Globally, highest number of bitcoins is held by US traders, which is home to largest number of bit coin exchanges, funds, platforms and block-chain oriented projects. Eight per cent of the global bitcoins holders live in US. With the growth of international firms in Romania, it is growingly becoming a hub for crypto trading, where 12 per cent of the global traders can be found. South Korea, Japan and China are leading South Asian countries trading in such currencies, and in the Czech Republic, such trade are picking up significantly (it hosts 9 per cent of the global such trades ).

In some countries the trade of digital currencies is uncharted and such trades can be found in Poland and Turkey. There are no proper procedures to handle trade issues but growth in prices seems promising for investors from these countries. Study finds at least one in five Turks holds such currencies.

Recently, the largest brokerage in Brazil Grupo XP announced to launch Bit coin trading exchange at the end of 2018.There have been issues related to such currencies in the country where the administrative council found the banks need to apply restrictive measures and adopt anti-fraud methods in crypto deals.


Digital currencies were launched in 2009 and were termed wild-west asset, which has been raising risks for investors. In the UK, these are not covered by regulatory FCA and there is no formal method for compensation in case of loss in its trade. In 2017, the prices of these coins increased 900%, peaked after getting close to $20,000. The price of one coin is approx. $6,270. Such things emerged post financial crisis when the people did not want to depend on banks for investments and services. Global banks say this is a fraud and people living in places where it is difficult to trade in foreign currency such as North Korea, are using it to buy products and services. While there are some investors in crypto who believe this is more reliable as compared to cash transaction because one can easily track the records through technology but in case of cash transaction, it is difficult to get all the previous records. Such currencies cannot be erased or reversed and they always live in digital terms.
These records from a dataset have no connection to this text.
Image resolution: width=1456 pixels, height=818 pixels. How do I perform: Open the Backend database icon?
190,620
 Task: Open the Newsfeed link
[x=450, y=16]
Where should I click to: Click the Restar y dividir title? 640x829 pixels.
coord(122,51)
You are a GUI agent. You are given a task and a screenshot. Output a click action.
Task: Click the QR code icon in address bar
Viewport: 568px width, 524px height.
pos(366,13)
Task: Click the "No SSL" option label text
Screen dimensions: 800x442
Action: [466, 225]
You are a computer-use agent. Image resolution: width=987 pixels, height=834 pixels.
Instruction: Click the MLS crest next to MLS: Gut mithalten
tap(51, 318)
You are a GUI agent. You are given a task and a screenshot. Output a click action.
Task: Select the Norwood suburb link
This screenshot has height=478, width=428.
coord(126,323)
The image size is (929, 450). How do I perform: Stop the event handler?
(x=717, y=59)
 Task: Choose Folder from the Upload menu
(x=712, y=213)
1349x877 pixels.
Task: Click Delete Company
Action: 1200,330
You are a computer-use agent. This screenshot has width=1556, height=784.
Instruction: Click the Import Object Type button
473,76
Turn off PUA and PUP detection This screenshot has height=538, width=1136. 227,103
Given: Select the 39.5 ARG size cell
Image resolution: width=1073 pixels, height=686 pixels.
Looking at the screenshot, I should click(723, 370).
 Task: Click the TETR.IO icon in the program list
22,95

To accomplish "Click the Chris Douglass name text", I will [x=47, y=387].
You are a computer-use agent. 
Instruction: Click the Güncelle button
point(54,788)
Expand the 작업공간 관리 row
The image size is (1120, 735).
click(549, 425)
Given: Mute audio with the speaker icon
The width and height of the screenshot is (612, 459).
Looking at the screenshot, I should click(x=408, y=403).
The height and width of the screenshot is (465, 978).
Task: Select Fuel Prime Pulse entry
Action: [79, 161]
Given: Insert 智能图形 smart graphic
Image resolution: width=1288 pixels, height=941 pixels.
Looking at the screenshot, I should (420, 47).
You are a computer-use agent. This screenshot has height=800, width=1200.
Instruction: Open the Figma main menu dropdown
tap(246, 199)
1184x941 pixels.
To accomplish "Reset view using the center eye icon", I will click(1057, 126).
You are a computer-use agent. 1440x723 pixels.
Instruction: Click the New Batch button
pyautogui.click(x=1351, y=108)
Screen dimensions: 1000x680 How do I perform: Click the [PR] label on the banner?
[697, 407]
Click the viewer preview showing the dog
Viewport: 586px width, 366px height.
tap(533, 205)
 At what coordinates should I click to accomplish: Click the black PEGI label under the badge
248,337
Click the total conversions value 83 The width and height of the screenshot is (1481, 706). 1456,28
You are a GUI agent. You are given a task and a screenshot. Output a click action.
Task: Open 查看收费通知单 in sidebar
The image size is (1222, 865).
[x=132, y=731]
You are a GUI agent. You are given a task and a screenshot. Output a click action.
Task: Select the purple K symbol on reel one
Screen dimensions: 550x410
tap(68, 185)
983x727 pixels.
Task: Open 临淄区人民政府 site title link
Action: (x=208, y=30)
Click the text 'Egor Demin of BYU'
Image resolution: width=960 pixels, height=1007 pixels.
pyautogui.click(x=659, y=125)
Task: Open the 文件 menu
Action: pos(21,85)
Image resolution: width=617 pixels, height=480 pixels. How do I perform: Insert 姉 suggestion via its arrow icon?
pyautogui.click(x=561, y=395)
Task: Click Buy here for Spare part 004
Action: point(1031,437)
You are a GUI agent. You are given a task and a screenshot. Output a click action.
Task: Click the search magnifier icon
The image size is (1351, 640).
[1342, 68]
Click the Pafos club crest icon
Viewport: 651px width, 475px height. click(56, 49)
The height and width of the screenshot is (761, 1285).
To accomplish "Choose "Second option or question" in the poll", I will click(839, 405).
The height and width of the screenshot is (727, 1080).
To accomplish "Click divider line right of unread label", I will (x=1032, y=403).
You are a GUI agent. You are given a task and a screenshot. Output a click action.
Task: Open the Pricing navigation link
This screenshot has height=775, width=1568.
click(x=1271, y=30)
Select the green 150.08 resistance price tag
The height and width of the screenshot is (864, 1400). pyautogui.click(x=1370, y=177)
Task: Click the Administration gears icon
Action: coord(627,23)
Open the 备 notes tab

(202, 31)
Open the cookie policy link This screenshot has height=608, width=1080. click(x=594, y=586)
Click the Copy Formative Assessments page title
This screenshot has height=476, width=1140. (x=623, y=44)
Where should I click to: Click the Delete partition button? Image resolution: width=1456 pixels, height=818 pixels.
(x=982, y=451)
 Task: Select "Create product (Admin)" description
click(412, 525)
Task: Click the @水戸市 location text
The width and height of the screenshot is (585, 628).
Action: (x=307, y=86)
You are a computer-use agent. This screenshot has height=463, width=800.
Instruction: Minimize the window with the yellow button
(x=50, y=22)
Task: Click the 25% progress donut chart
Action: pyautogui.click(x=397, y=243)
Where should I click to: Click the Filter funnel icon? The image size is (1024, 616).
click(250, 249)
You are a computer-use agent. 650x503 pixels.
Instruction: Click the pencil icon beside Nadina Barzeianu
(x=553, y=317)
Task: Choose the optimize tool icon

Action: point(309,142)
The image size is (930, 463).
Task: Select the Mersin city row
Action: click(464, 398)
These are highly volatile and speculative, and not for those who want to get rich fast. This is worthless, is not supported by government and can lose value anytime. There are more than 15 types of digital currencies used in transactions online. Bitcoin code can be easily used to create many such currencies. Such coins are not unique and for security only SHA 256 is used, which is still intact but access to such technology can lead to end of bitcoin trade. These are not backed by assets or real money. The government authorities are unable to handle bitcoin protocol and exchanges. The coins have forked i.e. divided into many subunits, and those holding the coins before splitting have higher values. Investors have trade to launch its ETF, at least 10 times on Wall Street, but failed to get approval from the authorities.